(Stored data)
---------------

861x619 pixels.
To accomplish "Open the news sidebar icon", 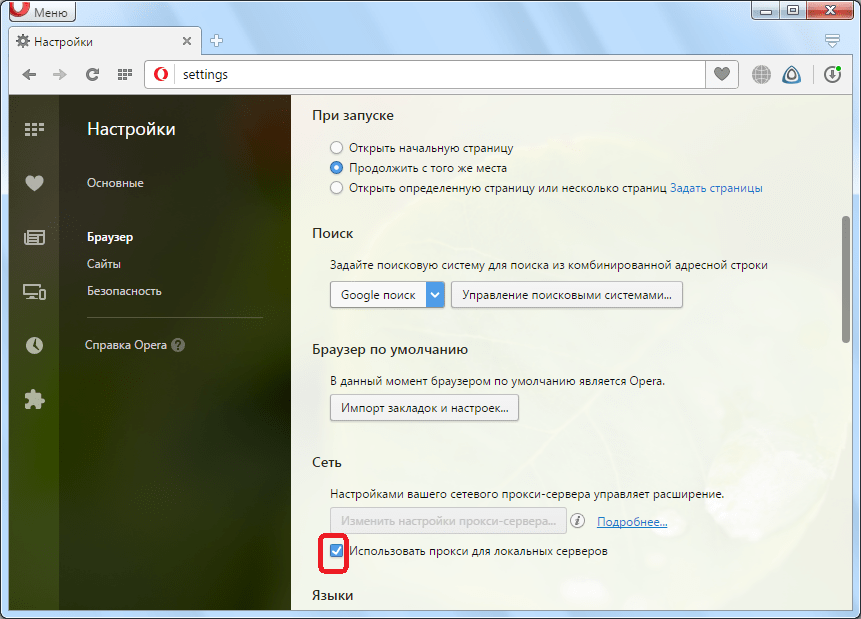I will (x=35, y=238).
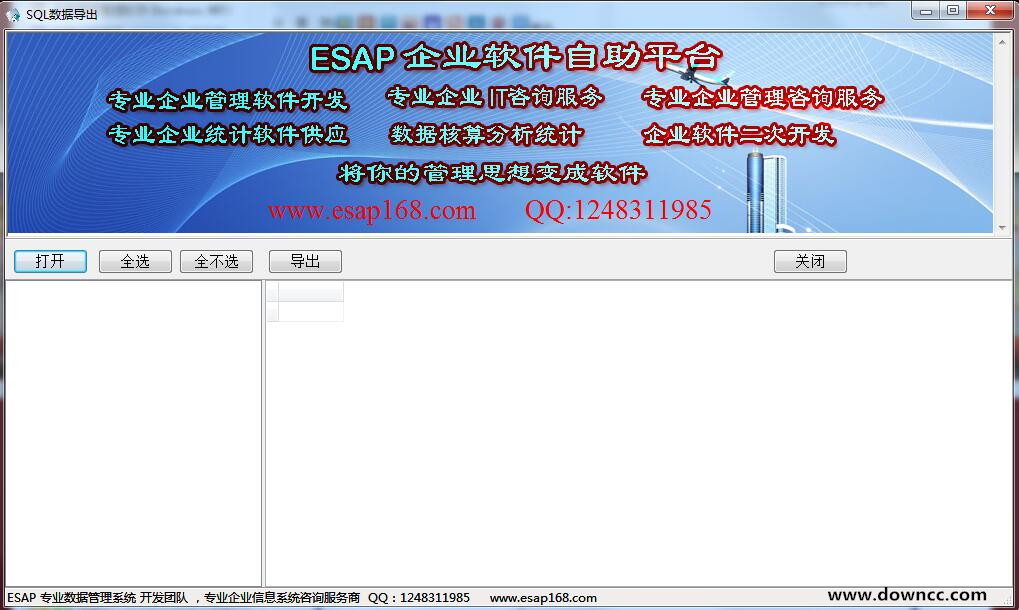Click the 导出 (Export) button
This screenshot has width=1019, height=610.
(x=305, y=261)
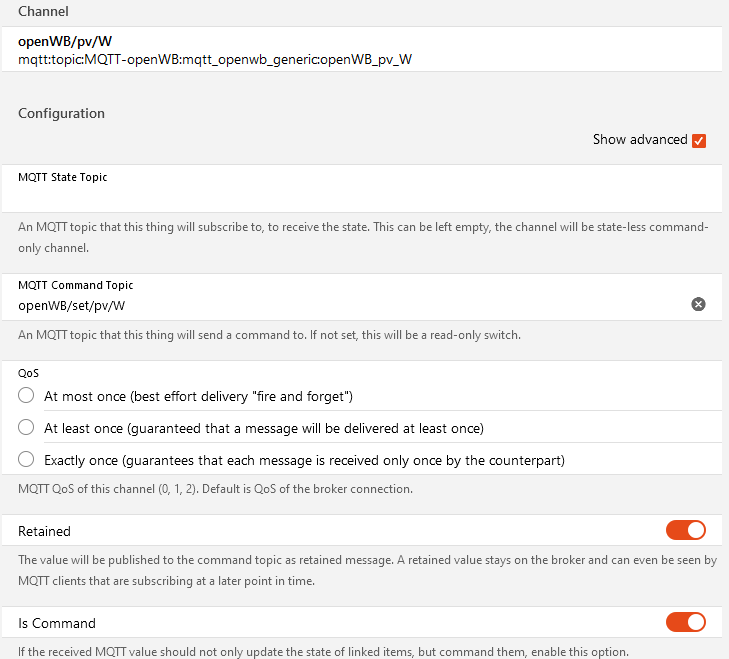
Task: Click the mqtt:topic channel UID text
Action: 215,59
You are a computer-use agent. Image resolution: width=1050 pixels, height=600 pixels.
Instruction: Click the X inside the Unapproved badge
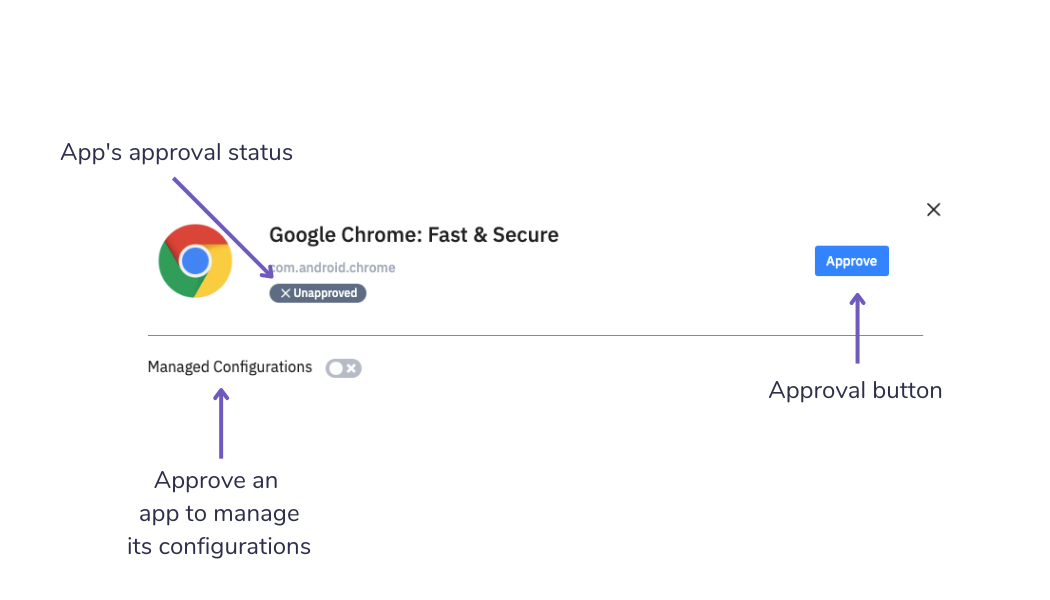(x=285, y=292)
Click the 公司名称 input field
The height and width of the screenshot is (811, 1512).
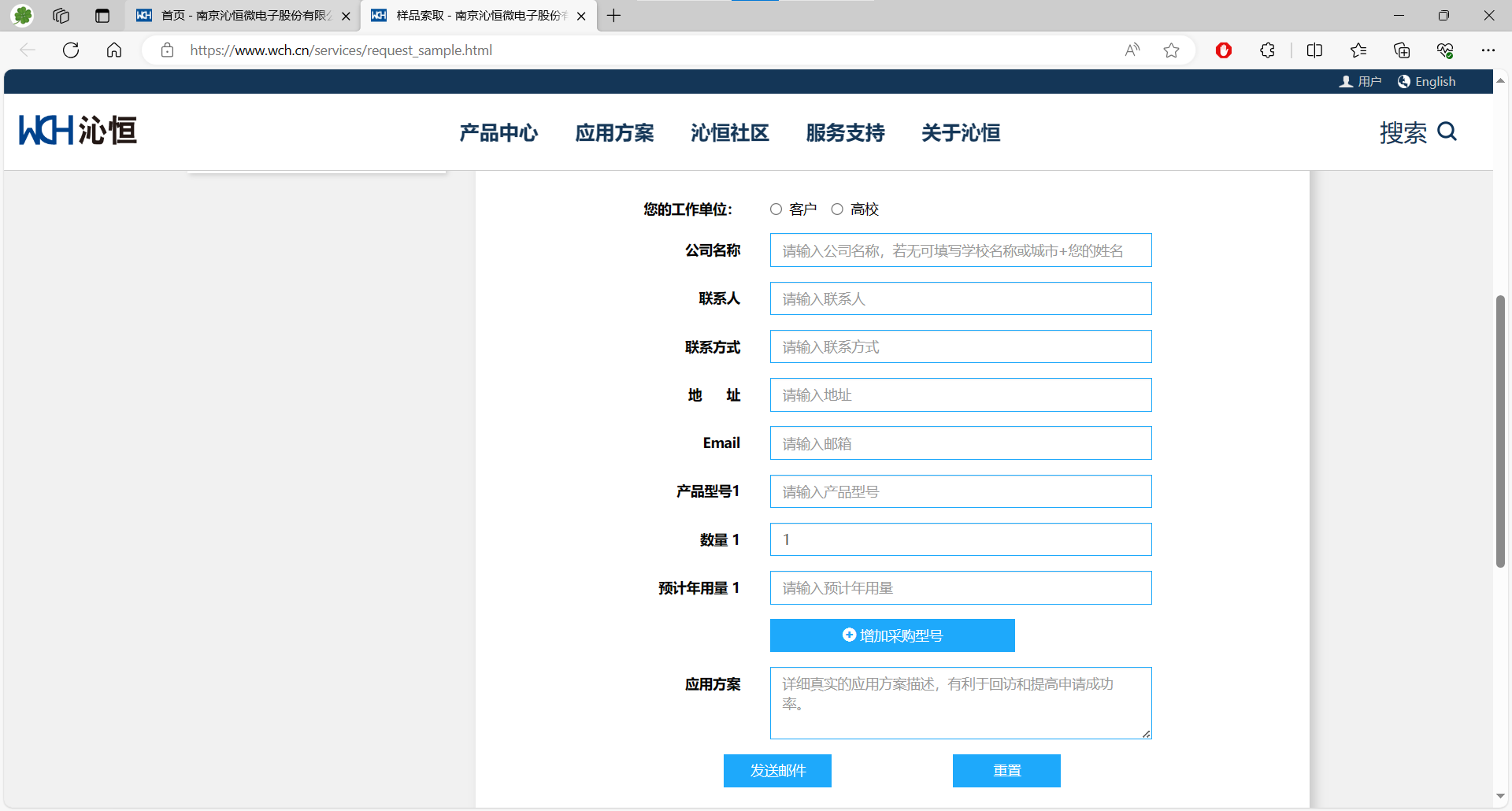pos(961,250)
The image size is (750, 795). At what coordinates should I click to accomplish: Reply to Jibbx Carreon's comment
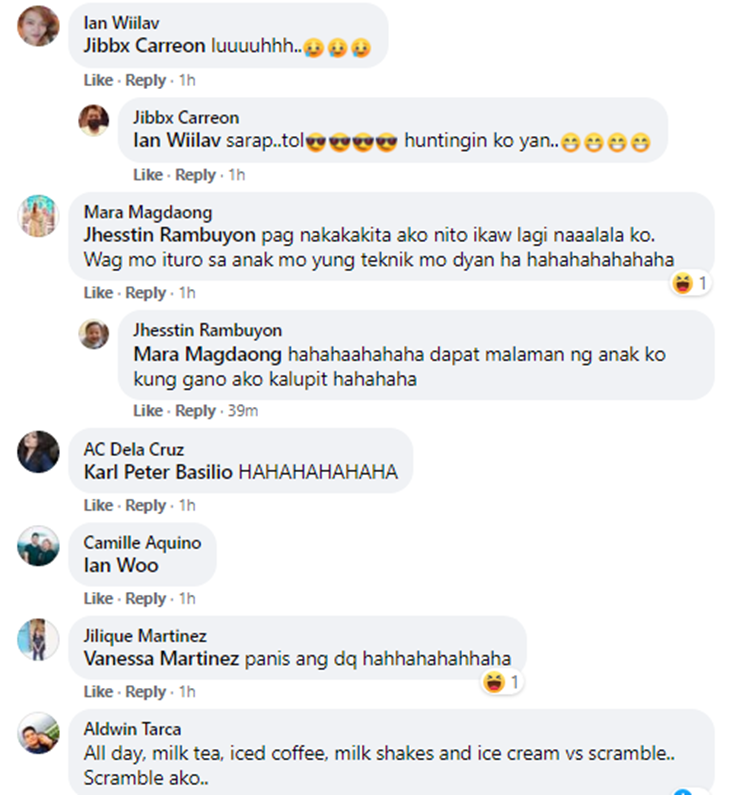tap(195, 175)
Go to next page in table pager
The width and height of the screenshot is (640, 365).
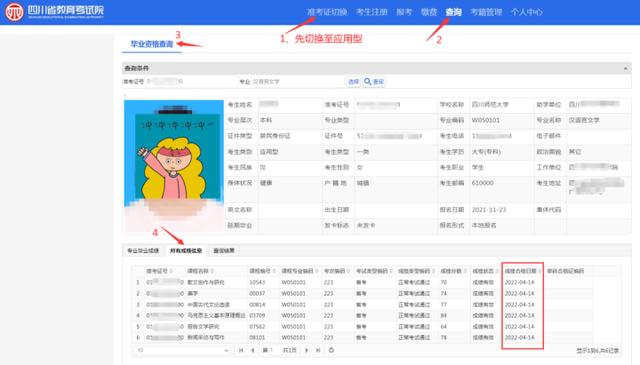[x=307, y=350]
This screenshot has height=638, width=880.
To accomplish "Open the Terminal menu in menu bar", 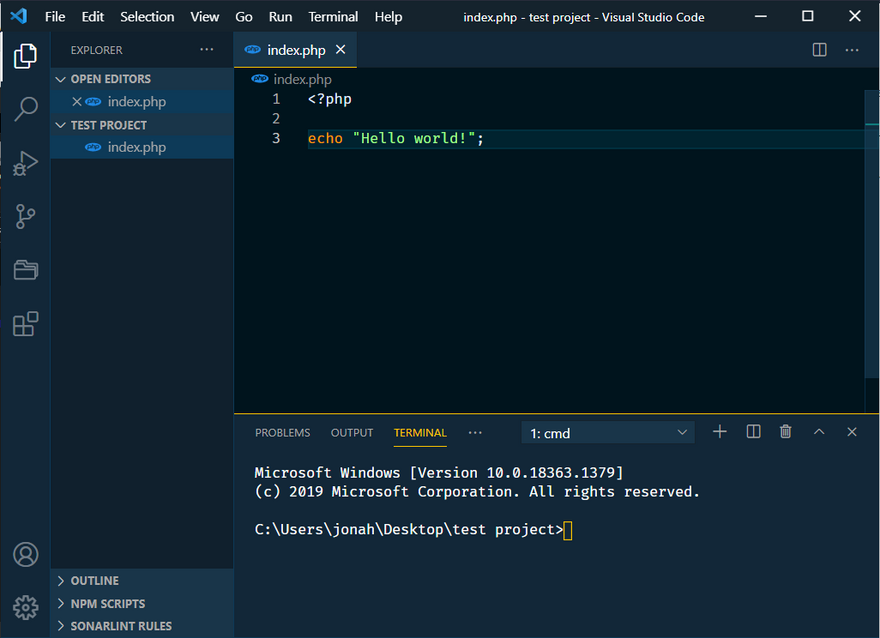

---------------

Look above for the line with "The height and" and the line with "Go to next page in table pager", then copy exactly the lines from the first through the second, both kept, with no pictures.

[Problem solution]:
The height and width of the screenshot is (811, 1512).
pos(961,250)
The image size is (750, 795). At what coordinates should I click to accomplish: Reply to Jibbx Carreon's comment
tap(195, 175)
Go to next page in table pager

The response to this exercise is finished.